━━ Exercise material
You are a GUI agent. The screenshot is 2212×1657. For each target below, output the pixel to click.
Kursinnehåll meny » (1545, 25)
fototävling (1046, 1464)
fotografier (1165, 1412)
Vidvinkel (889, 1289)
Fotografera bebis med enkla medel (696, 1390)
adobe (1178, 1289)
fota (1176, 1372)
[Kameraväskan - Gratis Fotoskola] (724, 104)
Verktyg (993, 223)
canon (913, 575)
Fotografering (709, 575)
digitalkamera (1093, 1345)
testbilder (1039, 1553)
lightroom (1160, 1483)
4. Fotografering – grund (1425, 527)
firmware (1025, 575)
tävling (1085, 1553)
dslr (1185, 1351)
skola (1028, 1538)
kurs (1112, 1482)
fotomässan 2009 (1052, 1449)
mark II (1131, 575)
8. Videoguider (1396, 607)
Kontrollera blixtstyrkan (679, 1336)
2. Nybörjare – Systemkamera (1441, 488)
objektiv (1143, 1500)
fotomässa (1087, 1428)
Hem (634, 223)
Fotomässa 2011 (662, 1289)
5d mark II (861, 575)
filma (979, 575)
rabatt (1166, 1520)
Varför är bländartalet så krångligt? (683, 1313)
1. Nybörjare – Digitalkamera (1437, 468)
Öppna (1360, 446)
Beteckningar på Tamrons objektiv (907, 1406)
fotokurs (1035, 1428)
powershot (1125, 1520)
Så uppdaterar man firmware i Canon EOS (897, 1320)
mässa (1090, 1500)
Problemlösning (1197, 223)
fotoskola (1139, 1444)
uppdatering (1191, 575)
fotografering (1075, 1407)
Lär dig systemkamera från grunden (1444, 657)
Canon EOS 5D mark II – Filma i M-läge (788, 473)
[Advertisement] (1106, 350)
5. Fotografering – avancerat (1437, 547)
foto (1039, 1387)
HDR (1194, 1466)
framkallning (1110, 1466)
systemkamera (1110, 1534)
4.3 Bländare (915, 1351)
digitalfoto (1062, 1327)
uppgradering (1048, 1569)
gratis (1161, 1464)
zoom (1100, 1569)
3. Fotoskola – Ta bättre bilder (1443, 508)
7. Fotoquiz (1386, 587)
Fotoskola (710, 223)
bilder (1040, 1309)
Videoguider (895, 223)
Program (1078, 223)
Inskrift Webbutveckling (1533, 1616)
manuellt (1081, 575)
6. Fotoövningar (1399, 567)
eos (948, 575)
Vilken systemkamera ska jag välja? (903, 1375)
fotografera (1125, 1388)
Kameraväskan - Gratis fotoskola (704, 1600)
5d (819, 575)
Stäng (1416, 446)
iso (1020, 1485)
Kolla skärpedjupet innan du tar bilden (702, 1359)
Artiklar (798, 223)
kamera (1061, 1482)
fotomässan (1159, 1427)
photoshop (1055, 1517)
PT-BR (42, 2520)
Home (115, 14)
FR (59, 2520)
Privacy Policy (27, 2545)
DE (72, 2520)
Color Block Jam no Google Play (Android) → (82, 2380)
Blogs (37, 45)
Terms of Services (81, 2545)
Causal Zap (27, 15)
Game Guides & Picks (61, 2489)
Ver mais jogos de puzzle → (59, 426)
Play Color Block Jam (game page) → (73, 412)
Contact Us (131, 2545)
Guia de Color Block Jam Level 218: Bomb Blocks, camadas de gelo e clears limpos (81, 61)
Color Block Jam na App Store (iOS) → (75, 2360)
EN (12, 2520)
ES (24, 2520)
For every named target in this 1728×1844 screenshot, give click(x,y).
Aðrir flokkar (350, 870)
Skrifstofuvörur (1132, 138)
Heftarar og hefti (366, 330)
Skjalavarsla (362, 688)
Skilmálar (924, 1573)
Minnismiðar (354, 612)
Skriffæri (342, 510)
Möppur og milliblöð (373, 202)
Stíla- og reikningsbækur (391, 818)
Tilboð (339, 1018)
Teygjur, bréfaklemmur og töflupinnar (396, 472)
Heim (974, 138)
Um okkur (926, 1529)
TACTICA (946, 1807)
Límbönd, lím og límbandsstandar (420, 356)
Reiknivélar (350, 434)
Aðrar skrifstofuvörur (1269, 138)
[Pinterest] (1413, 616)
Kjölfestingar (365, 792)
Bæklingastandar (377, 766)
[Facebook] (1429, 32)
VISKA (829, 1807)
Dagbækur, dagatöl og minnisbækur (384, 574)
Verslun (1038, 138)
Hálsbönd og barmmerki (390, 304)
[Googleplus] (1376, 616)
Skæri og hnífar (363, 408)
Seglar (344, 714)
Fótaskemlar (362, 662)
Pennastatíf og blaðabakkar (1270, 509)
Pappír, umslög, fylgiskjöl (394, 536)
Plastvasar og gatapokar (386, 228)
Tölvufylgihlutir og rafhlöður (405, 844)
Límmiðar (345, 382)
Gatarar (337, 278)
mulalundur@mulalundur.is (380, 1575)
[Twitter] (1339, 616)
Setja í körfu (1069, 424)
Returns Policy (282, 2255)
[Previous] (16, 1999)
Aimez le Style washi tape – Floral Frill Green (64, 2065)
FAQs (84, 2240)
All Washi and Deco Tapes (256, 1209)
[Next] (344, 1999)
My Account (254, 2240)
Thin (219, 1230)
━━━━
Work request
Proceeding from the line containing "gratis (1161, 1464)" through the line containing "PT-BR (42, 2520)", transcribe the lines above exactly, both end lines included.

Result of the exercise
gratis (1161, 1464)
zoom (1100, 1569)
3. Fotoskola – Ta bättre bilder (1443, 508)
7. Fotoquiz (1386, 587)
Fotoskola (710, 223)
bilder (1040, 1309)
Videoguider (895, 223)
Program (1078, 223)
Inskrift Webbutveckling (1533, 1616)
manuellt (1081, 575)
6. Fotoövningar (1399, 567)
eos (948, 575)
Vilken systemkamera ska jag välja? (903, 1375)
fotografera (1125, 1388)
Kameraväskan - Gratis fotoskola (704, 1600)
5d (819, 575)
Stäng (1416, 446)
iso (1020, 1485)
Kolla skärpedjupet innan du tar bilden (702, 1359)
Artiklar (798, 223)
kamera (1061, 1482)
fotomässan (1159, 1427)
photoshop (1055, 1517)
PT-BR (42, 2520)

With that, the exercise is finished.